Efficient Quantum Transforms

TL;DR

This paper presents new quantum algorithms and network designs for efficiently computing various unitary transforms, including Fourier and wavelet transforms, with applications to quantum error correction and non-Abelian groups.

Contribution

It introduces novel quantum network constructions for a range of transforms, including generalized Kronecker products and transforms on non-Abelian groups, enhancing quantum algorithm efficiency.

Findings

Networks for Walsh-Hadamard and quantum Fourier transforms re-developed.

New wavelet transform networks for quantum computation introduced.

Efficient quantum networks for metacyclic groups and error-correction group transforms provided.

Abstract

Quantum mechanics requires the operation of quantum computers to be unitary, and thus makes it important to have general techniques for developing fast quantum algorithms for computing unitary transforms.

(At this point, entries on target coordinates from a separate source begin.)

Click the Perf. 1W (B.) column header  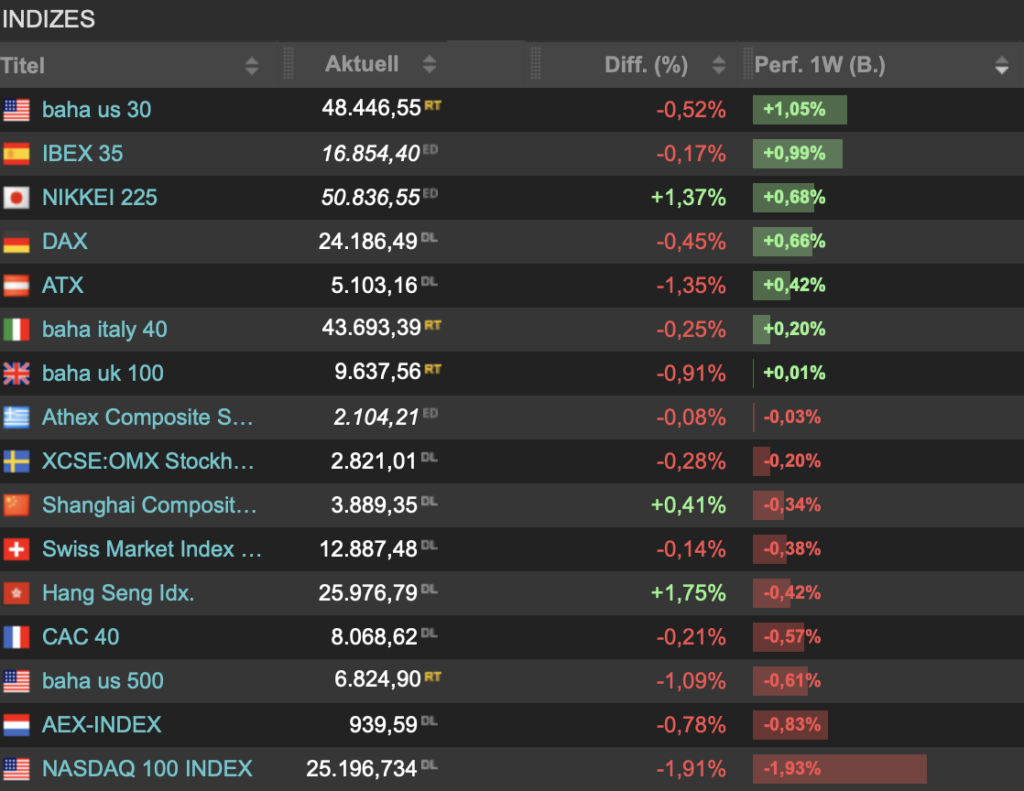pyautogui.click(x=820, y=65)

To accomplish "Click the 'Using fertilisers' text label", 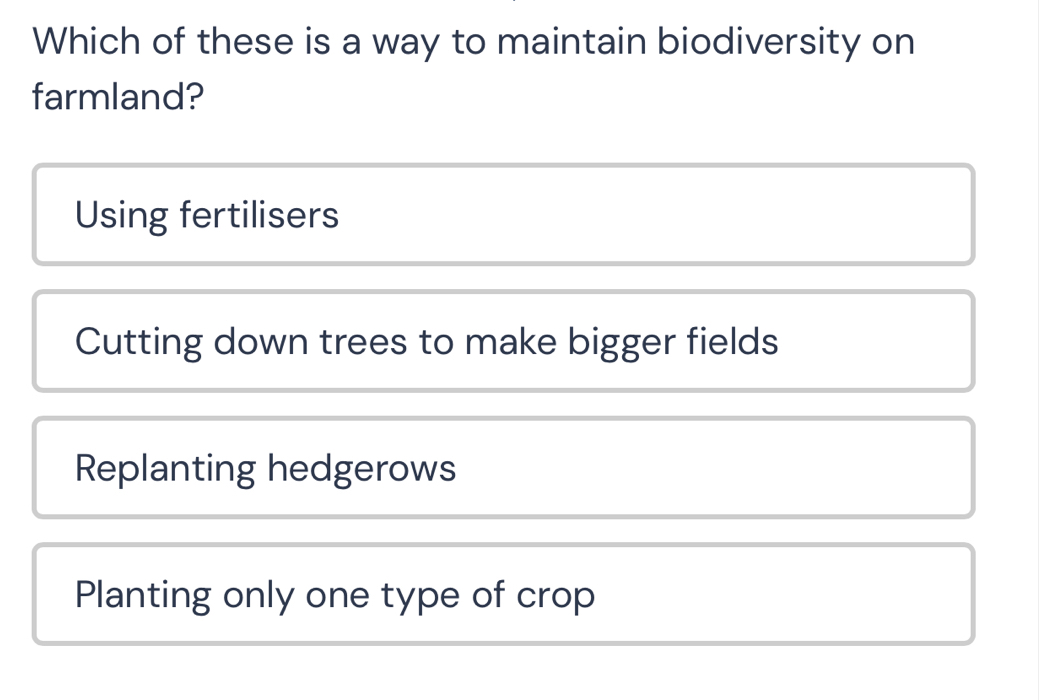I will pyautogui.click(x=207, y=215).
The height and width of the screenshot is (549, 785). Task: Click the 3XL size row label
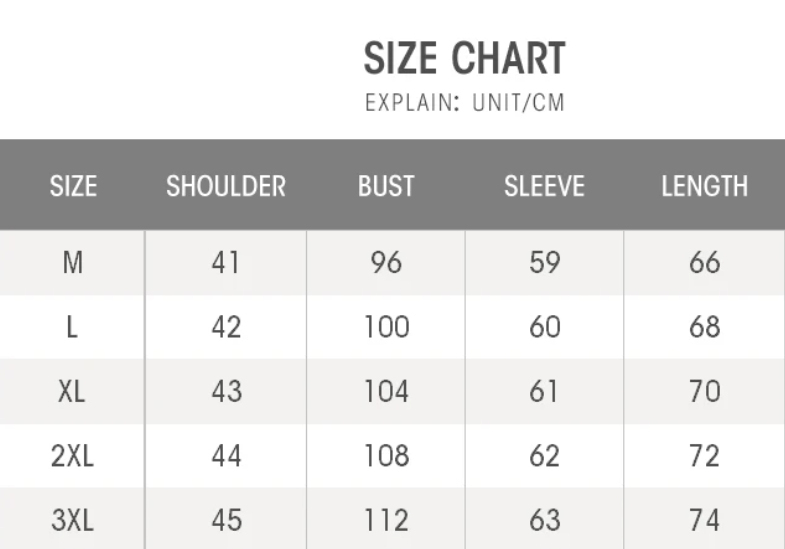73,520
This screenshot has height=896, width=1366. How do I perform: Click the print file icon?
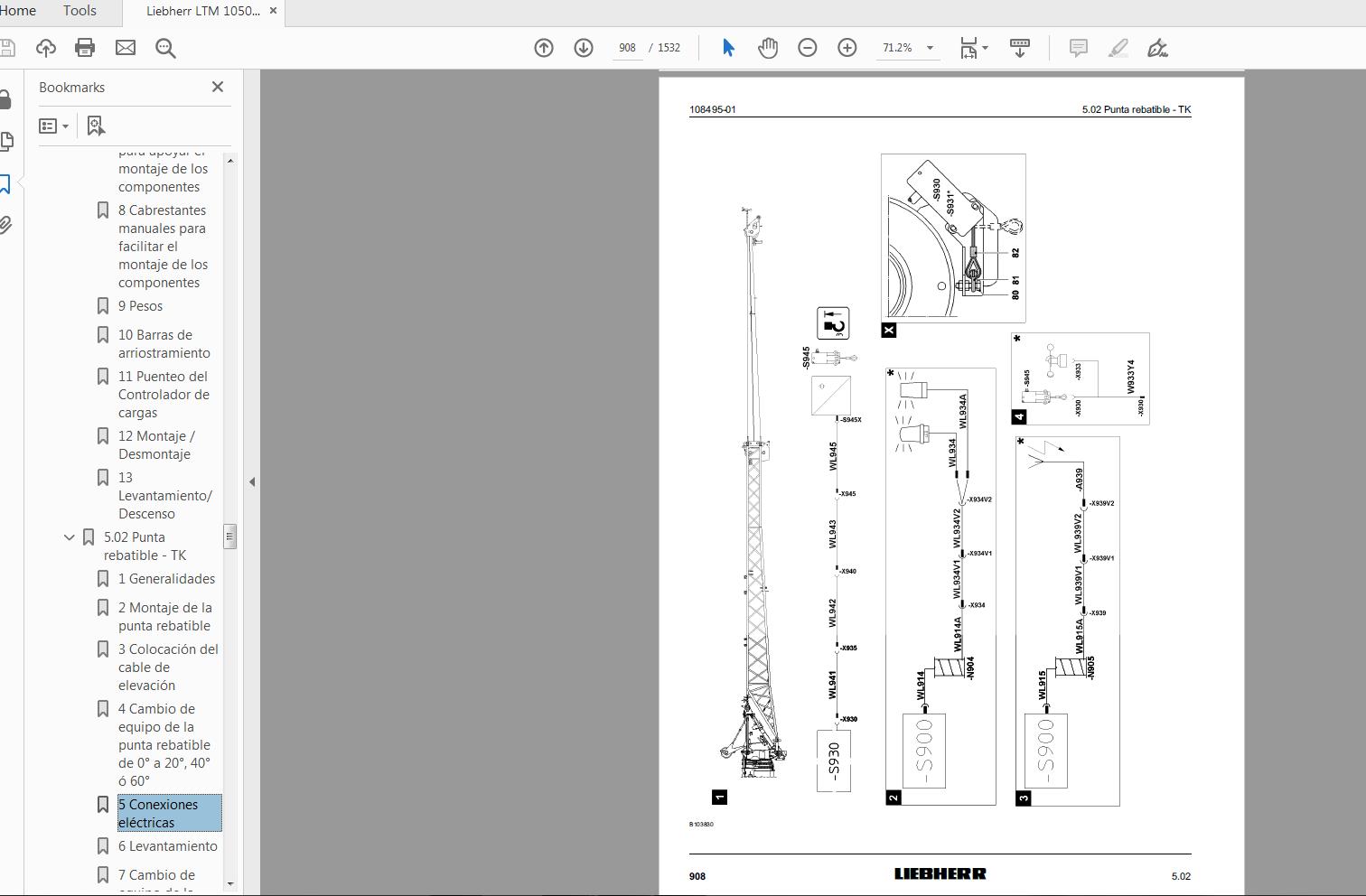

A quantum routine for computing a generalized Kronecker product is given. Applications include re-development of the networks for computing the Walsh-Hadamard and the quantum Fourier transform. New networks for two wavelet transforms are given. Quantum computation of Fourier transforms for non-Abelian groups is defined. A slightly relaxed definition is shown to simplify the analysis and the networks that computes the transforms. Efficient networks for computing such transforms for a class of metacyclic groups are introduced. A novel network for computing a Fourier transform for a group used in quantum error-correction is also given.